Material provided START
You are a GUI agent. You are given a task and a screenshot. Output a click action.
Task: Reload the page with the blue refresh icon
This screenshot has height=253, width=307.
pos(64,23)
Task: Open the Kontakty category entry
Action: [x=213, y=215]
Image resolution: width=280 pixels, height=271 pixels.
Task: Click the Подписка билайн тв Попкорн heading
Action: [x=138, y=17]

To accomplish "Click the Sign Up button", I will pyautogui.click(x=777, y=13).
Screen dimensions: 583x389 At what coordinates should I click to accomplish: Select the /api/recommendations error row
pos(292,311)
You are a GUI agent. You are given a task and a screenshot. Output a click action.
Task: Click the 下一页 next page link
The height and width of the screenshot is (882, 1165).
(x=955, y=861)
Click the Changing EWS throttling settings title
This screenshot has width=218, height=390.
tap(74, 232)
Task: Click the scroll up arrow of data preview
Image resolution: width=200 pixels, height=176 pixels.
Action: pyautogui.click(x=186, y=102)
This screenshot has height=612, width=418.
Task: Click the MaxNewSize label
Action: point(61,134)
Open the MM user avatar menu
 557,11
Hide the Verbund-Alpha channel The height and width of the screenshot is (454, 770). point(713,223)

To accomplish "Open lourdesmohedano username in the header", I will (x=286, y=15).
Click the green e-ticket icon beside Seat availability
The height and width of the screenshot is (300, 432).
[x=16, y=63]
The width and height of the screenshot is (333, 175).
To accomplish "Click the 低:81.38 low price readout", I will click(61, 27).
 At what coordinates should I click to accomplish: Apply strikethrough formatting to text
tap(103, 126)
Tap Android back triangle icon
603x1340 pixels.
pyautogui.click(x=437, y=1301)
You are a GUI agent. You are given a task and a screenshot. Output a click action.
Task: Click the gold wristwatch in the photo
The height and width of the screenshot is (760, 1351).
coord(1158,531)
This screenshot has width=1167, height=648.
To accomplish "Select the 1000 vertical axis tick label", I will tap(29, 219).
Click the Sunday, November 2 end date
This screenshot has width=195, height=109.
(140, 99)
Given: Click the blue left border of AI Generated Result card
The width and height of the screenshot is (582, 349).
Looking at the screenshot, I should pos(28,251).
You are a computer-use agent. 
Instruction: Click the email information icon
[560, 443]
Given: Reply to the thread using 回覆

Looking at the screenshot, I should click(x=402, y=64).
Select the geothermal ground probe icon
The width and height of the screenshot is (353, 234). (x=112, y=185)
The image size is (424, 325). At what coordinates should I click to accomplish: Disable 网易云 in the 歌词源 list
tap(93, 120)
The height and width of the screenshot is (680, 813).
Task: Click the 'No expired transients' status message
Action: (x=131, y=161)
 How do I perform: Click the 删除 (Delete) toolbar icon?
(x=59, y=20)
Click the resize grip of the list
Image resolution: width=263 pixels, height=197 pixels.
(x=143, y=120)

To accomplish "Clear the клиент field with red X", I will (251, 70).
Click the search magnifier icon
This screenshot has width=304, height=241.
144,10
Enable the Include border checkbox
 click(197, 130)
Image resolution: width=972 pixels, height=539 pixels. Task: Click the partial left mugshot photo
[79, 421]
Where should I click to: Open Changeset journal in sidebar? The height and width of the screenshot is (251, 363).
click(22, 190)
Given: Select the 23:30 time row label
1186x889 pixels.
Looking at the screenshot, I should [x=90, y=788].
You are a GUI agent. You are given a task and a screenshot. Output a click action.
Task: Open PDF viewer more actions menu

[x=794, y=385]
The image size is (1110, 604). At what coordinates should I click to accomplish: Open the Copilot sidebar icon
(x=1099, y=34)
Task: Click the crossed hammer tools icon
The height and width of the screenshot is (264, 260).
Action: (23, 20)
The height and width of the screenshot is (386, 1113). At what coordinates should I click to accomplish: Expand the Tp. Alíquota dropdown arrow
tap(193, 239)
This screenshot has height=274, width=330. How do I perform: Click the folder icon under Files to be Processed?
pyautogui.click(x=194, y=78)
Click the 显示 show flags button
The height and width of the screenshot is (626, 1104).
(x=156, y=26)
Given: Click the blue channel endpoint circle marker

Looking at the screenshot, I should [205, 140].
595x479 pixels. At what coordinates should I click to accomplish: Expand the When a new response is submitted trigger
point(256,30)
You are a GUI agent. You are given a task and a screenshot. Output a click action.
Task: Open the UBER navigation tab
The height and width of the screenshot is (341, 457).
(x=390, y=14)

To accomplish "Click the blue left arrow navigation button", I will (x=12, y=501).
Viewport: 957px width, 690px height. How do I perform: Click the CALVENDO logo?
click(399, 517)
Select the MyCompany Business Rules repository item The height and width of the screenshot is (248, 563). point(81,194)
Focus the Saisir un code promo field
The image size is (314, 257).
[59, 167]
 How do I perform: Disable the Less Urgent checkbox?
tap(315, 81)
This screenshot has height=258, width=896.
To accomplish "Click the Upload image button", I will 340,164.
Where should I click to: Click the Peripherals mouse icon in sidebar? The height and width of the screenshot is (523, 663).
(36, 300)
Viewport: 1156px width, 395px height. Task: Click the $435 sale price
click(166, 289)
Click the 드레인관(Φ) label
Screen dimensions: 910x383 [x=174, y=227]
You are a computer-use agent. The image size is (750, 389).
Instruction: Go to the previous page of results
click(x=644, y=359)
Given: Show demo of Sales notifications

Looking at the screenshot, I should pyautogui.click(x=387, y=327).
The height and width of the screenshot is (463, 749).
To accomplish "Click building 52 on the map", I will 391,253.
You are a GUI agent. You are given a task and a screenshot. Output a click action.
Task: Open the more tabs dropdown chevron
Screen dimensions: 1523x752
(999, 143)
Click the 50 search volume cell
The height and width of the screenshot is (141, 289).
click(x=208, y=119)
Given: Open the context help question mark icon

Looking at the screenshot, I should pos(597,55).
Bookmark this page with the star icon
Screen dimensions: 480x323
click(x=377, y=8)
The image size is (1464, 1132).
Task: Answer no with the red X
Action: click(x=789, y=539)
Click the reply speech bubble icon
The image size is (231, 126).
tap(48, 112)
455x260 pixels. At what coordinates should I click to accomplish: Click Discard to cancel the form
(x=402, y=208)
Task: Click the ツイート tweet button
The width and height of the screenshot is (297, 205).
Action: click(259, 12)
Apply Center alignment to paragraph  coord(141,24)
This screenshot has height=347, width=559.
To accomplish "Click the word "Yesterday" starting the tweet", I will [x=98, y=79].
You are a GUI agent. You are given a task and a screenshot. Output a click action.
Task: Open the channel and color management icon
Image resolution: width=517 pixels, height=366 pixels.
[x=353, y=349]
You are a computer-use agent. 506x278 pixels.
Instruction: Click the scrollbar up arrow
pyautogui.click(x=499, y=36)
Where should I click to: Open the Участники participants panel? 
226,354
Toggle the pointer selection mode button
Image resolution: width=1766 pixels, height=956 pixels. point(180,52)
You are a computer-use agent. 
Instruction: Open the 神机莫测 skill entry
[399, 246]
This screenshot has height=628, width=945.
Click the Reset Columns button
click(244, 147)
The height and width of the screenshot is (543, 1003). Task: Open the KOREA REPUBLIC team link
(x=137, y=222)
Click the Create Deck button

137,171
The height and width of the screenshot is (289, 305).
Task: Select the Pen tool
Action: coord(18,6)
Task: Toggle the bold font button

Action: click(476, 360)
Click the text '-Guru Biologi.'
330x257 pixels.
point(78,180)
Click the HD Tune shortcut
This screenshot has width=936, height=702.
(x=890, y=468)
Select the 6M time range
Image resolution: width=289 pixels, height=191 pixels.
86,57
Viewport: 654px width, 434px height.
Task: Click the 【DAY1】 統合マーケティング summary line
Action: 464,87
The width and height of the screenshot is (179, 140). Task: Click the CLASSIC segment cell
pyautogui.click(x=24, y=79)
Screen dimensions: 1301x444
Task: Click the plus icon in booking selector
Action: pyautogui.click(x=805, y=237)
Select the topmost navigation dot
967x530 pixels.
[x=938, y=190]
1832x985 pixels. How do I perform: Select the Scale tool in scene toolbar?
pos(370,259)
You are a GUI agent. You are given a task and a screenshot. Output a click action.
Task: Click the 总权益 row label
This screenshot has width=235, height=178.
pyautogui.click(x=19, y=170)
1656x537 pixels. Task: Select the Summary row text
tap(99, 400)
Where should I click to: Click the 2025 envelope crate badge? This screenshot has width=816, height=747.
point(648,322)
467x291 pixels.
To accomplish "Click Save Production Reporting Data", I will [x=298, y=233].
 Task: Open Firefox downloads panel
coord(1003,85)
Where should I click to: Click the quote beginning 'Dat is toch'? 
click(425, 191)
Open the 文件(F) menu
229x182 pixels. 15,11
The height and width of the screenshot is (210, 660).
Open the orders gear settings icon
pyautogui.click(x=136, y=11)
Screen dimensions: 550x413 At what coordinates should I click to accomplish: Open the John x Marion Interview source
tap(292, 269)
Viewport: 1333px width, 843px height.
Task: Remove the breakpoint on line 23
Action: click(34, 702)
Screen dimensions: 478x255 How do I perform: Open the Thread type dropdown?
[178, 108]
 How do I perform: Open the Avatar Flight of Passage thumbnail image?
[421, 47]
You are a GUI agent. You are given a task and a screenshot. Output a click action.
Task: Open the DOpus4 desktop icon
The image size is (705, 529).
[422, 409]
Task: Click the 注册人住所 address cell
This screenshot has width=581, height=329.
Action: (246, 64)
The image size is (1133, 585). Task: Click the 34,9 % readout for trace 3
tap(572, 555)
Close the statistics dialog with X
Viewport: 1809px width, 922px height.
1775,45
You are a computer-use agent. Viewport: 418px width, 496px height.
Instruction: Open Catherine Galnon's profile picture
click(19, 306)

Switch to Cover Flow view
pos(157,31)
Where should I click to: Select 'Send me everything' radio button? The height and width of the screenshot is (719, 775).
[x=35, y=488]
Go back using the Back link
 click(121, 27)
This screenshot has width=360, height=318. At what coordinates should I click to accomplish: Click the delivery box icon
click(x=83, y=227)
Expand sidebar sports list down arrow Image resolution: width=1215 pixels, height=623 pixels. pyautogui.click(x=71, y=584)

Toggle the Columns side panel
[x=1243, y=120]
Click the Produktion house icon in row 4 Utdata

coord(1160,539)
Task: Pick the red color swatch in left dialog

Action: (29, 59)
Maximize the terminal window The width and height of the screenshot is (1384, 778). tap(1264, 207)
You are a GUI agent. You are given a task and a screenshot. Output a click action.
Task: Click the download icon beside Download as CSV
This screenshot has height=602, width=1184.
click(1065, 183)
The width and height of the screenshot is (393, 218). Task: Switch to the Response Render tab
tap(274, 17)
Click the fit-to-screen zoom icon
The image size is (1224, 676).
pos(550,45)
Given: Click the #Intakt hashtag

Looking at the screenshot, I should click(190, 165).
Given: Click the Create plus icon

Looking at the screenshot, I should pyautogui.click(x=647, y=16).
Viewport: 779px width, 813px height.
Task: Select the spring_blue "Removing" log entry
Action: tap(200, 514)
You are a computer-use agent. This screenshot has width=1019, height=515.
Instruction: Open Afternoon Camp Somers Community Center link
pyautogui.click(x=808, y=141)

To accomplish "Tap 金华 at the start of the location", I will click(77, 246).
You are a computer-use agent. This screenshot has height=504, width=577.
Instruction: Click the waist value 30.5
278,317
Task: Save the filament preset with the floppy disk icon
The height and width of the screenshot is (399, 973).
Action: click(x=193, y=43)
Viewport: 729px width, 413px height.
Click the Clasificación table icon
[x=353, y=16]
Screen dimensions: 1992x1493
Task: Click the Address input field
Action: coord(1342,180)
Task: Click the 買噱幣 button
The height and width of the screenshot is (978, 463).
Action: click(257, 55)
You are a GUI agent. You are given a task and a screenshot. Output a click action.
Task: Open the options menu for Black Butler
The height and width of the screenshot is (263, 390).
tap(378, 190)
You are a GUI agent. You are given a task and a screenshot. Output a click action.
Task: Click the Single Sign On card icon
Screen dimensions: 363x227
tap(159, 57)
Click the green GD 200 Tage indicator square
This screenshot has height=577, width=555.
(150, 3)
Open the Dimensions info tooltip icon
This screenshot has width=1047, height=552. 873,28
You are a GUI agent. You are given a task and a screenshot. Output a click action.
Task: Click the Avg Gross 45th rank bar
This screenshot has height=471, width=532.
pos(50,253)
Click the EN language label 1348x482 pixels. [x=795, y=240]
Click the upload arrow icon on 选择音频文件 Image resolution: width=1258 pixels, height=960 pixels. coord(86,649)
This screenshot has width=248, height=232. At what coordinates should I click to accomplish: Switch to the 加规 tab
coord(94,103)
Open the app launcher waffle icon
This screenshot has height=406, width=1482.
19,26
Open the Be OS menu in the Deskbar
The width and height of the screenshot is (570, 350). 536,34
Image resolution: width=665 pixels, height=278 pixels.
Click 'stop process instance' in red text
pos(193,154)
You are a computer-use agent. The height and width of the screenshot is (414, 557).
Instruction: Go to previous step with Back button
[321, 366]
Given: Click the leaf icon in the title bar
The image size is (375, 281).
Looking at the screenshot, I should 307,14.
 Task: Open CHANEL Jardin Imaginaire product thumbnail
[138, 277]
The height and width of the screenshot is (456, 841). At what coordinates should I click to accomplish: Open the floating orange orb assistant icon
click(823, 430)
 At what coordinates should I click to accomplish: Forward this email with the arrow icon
Material provided END
## What the exercise asks
The answer is a number only: how many lines of the data above include "tweet"?

## Answer space
2